The Writers Guild of America —the labor union of Hollywood’s screenwriters—recently voted to strike in part because TV and film studios wouldn’t negotiate limits on the use of AI to write scripts. Reducing a room full of writers to one “writer,” whose job would no longer be to actually write but to prompt and edit the output of an AI program like ChatGPT, would of course save studios a lot of money. But that money would be saved at the expense of both the humans replaced by AI and the humans whose entertainment would be created by it. If audiences are already complaining that shows and movies are too formulaic and repetitive, how much angrier would they be if Hollywood produced only “content” constructed out of the rearranged pieces of already existing shows and movies? The writers’ strike can therefore be seen as not only a move to protect jobs in Hollywood, but, in a sense, to protect Hollywood itself.
At the same time, teachers at schools and universities are scrambling to adapt to the threat of ChatGPT and other increasingly ubiquitous and difficult-to-detect “generative AI” programs. It’s unclear how to evaluate homework when teachers can no longer know for certain whether students are the real authors of their work. On the traditionalist side of the debate, there are calls to fight AI by turning to oral exams and in-class, on-paper writing assignments. On the more progressive side, there are calls to embrace it by explicitly asking students to use ChatGPT as part of the writing process. Students would learn how best to prompt ChatGPT to write essays that they would then assess and edit. If the AI we use to detect plagiarism cannot keep up with the AI that plagiarizes, then embracing AI seems to many administrators and instructors a better solution than waging a hopeless war against it. Then again, if Hollywood writers would rather strike than work with AI, then asking students to work with it might be regarded as preparing them for jobs no one really wants in a world no one really wants.
Do we really have no choice beyond this binary: to either fight AI or embrace it? If fighting AI seems self-defeating and embracing it self-destructive, then why are we letting tech companies continue to develop ever more powerful AI programs? And if even the CEOs of these tech companies are worried about the potential threat to humanity, then why should we continue to pursue AI at all? Of course, it could be argued that the fears concerning AI are either the result of misunderstanding or mere hype designed to make AI seem more powerful than it really is. Is AI really a threat to humanity? Or is it just a complex—and scary-seeming—tool that, like any other tool, is designed to make life a little bit easier?

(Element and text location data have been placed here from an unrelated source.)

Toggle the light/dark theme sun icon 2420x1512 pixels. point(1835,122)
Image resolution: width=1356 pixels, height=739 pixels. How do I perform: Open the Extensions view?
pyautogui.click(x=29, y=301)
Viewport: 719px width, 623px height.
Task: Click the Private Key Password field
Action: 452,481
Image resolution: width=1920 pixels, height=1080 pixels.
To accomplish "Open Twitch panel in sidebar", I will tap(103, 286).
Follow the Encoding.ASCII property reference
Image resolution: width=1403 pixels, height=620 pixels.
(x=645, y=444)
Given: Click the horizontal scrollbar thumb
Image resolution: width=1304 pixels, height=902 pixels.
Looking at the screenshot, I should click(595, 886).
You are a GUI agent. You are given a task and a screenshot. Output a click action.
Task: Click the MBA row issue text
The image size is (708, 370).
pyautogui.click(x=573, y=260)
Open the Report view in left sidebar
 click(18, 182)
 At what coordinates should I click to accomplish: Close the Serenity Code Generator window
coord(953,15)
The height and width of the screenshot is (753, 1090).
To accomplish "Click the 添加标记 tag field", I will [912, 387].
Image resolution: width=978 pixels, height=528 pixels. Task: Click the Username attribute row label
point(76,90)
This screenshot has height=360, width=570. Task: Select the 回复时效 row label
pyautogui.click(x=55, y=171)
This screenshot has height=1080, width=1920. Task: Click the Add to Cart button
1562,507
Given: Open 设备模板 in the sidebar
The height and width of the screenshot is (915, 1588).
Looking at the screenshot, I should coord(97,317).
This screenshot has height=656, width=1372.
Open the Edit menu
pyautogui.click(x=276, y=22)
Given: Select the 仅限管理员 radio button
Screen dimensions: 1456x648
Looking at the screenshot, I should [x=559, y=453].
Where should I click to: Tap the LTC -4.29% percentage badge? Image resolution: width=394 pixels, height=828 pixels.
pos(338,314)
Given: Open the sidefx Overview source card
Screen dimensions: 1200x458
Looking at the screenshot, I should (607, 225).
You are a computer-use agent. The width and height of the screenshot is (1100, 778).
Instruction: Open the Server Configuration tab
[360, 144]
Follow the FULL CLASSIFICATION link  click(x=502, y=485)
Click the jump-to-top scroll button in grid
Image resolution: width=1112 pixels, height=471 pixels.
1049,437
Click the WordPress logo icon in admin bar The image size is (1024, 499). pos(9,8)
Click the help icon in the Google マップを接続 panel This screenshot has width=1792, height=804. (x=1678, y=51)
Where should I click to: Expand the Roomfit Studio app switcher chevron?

A compelling answer to these questions comes in the work of an intellectual who died long before ChatGPT, or even AI, came into existence. Jacques Ellul (1912–1994) was a French philosopher, sociologist, theologian, and professor who authored more than fifty books covering topics such as politics, propaganda, violence, and Christianity. In a recent book about the life and work of Ellul, Jacob E. Van Vleet and Jacob Marques Rollison argue that Ellul’s writings can be separated into two strands: sociological and theological. Alternatively, these two strands can be labelled as pessimistic and optimistic, for while his sociological texts have led academics to dismiss Ellul as a dystopian fatalist, his largely overlooked theological texts instead center on hope and the need for political engagement. Most importantly for our purposes, Ellul’s work in the 1950s focused on the growing concern about the relationship between technology and society.